= Regina Thürlimann =

Swiss art collector

Regina Thürlimann (died 2002) was a Swiss art collector. She went by the nickname "Gin".

== Early life and emigration ==
Regina Thürlimann née Rohner, de Rebstein, was born in Switzerland and married Freddy Homburger in 1939 in Geneva. Together with her husband, Freddy Homburger, she amassed a substantial art collection in Switzerland. They came to the United States in 1941.

== Art collection ==
Works in her art collection included The Road to Versailles, Louveciennes, Snow, by Camille Pissarro (now in the Bührle collection at the Kunsthaus Zurich and a drawing by Claude Gillot, now at the Harvard Art Museum. Other works included Impressionist and Modern Art, Pre-Columbian Art, Southeast Asian and Indian Sculpture, Antiquities, Old Master drawings and prints.

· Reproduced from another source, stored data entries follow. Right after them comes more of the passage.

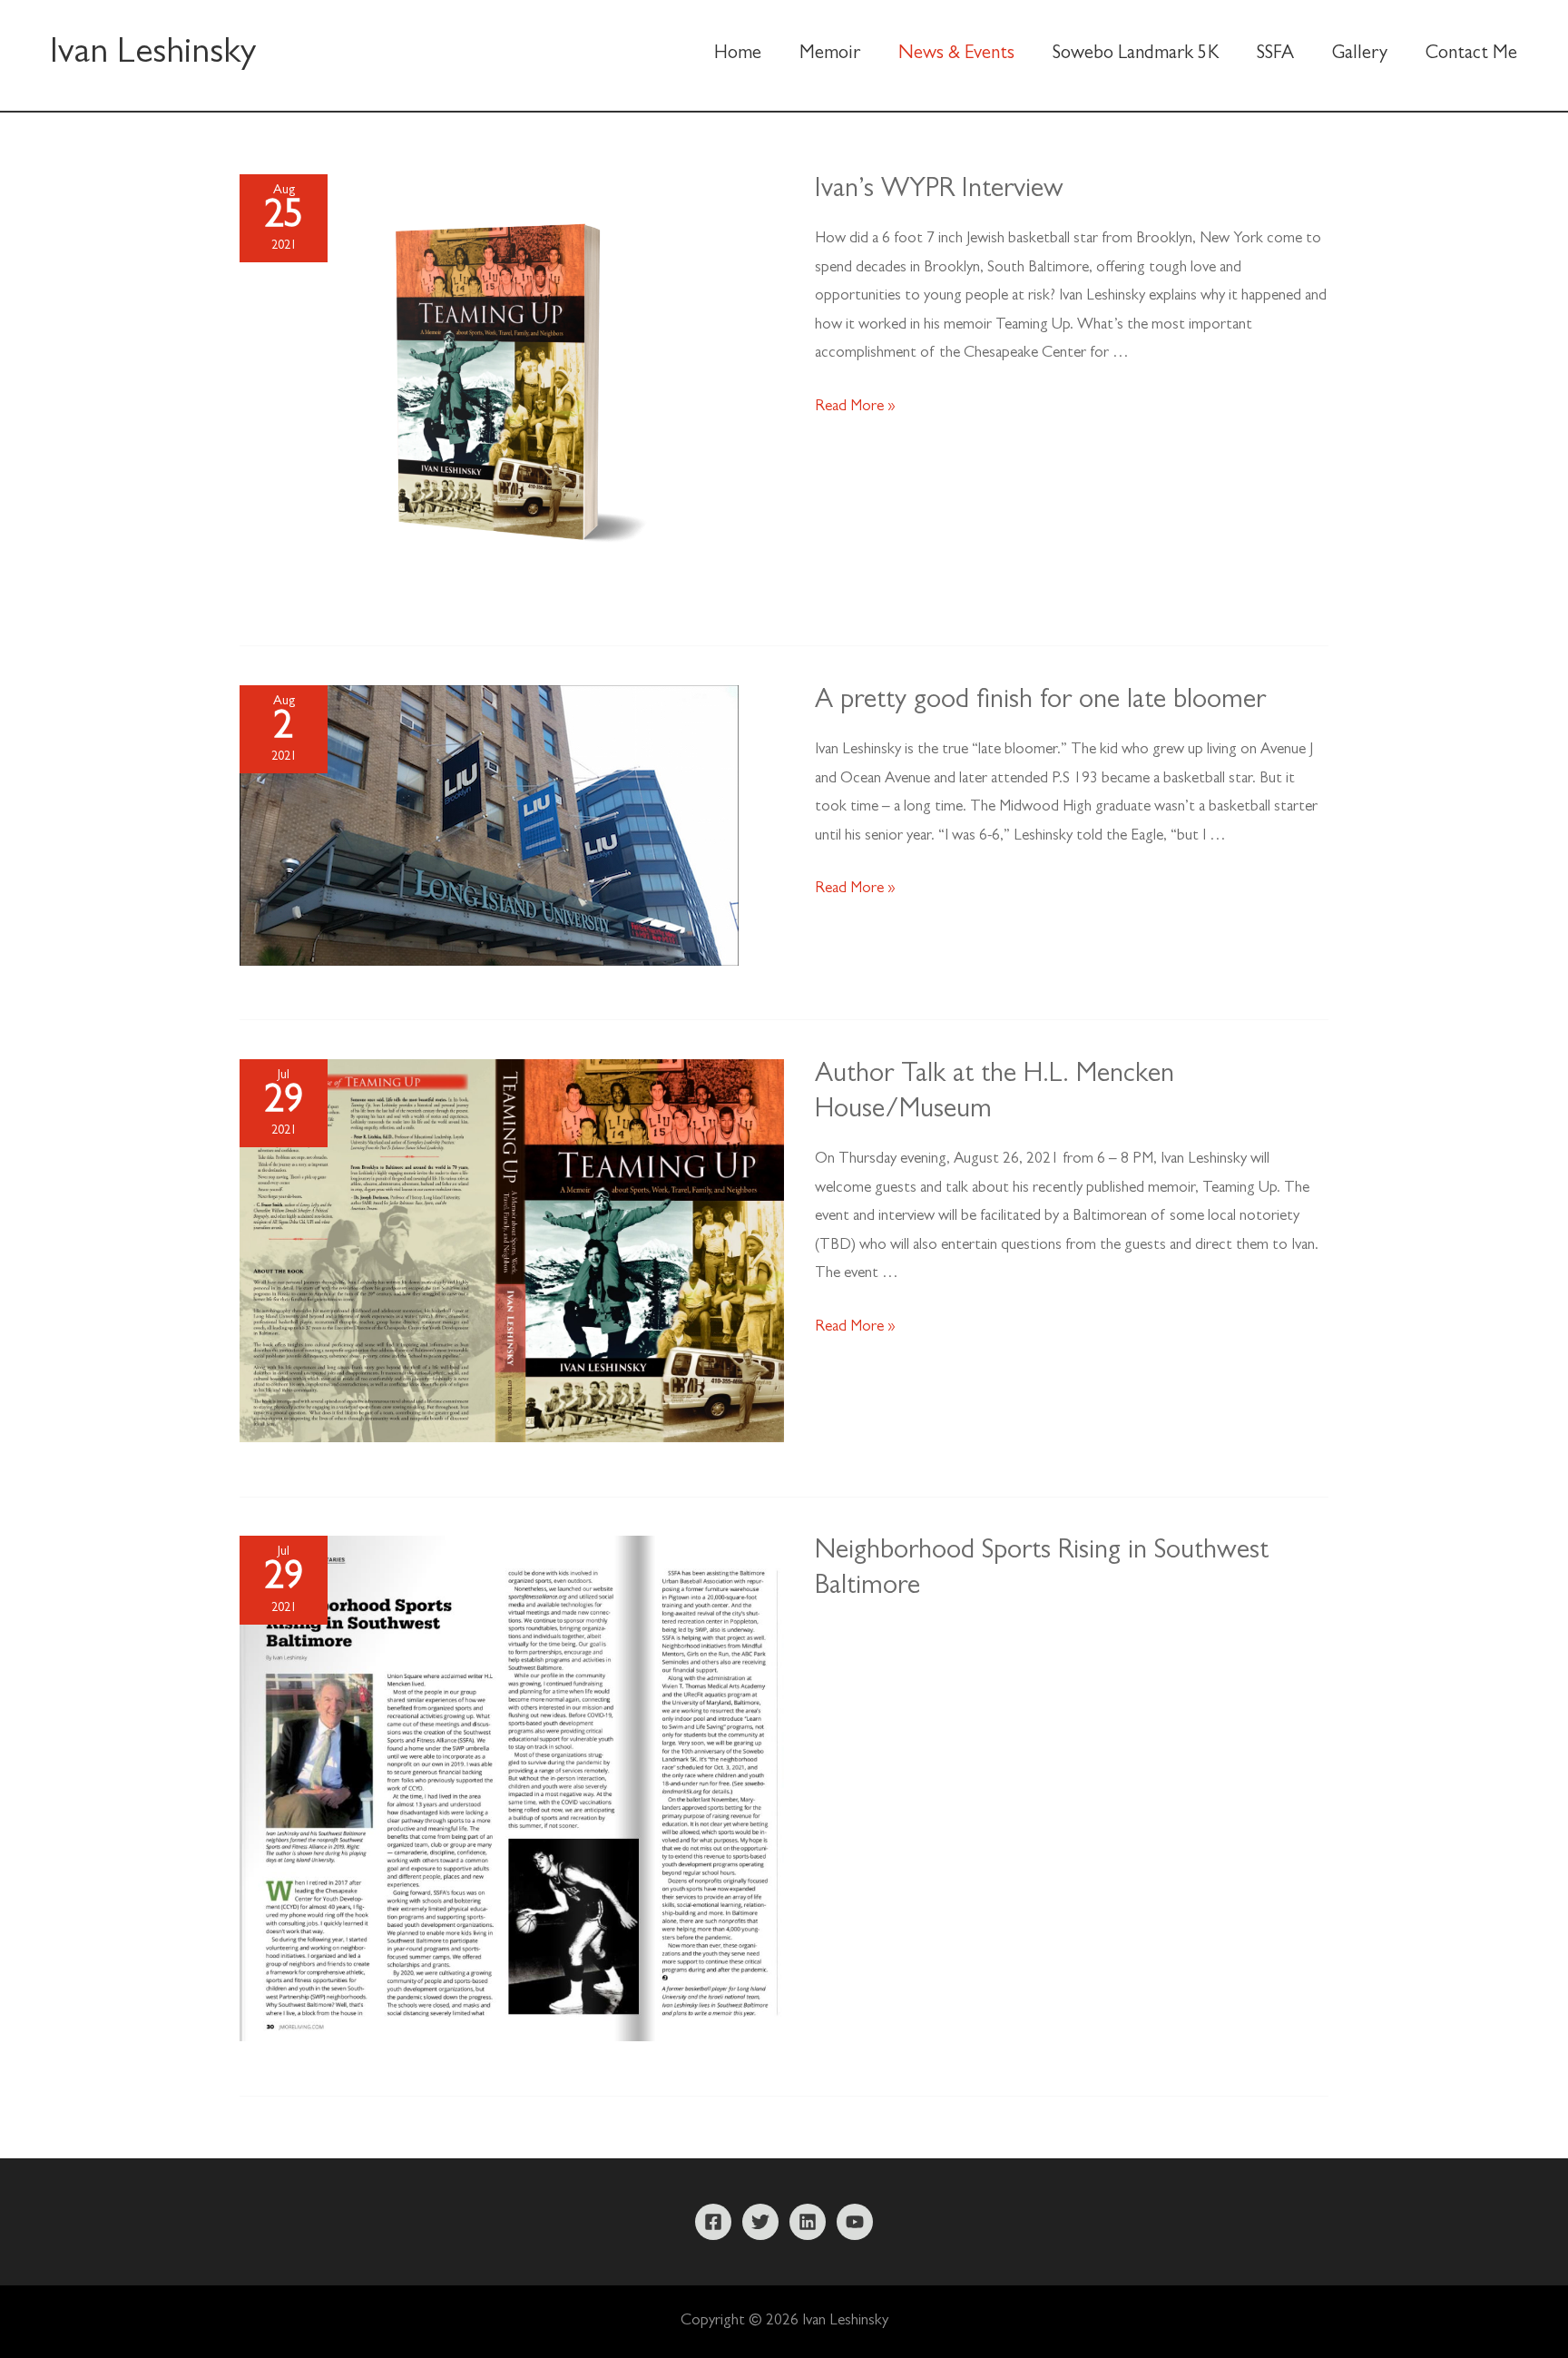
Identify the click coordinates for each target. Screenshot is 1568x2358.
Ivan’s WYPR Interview (939, 191)
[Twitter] (760, 2222)
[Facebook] (713, 2222)
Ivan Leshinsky (153, 55)
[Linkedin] (807, 2222)
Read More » (855, 407)
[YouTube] (855, 2222)
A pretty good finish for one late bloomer (1040, 702)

In 1971, the collection was exhibited and a catalogue was published.

Freddy Homburger died in September 2001, and Regina died in January 2002.

In 2002, the collection was auctioned off at Christie's, including works by Raoul Dufy, Edgar Degas, Jean-Baptiste-Camille Corot.

Thürlimann-Homberger also donated to the Otto-Naegeli Prize for scientific achievement.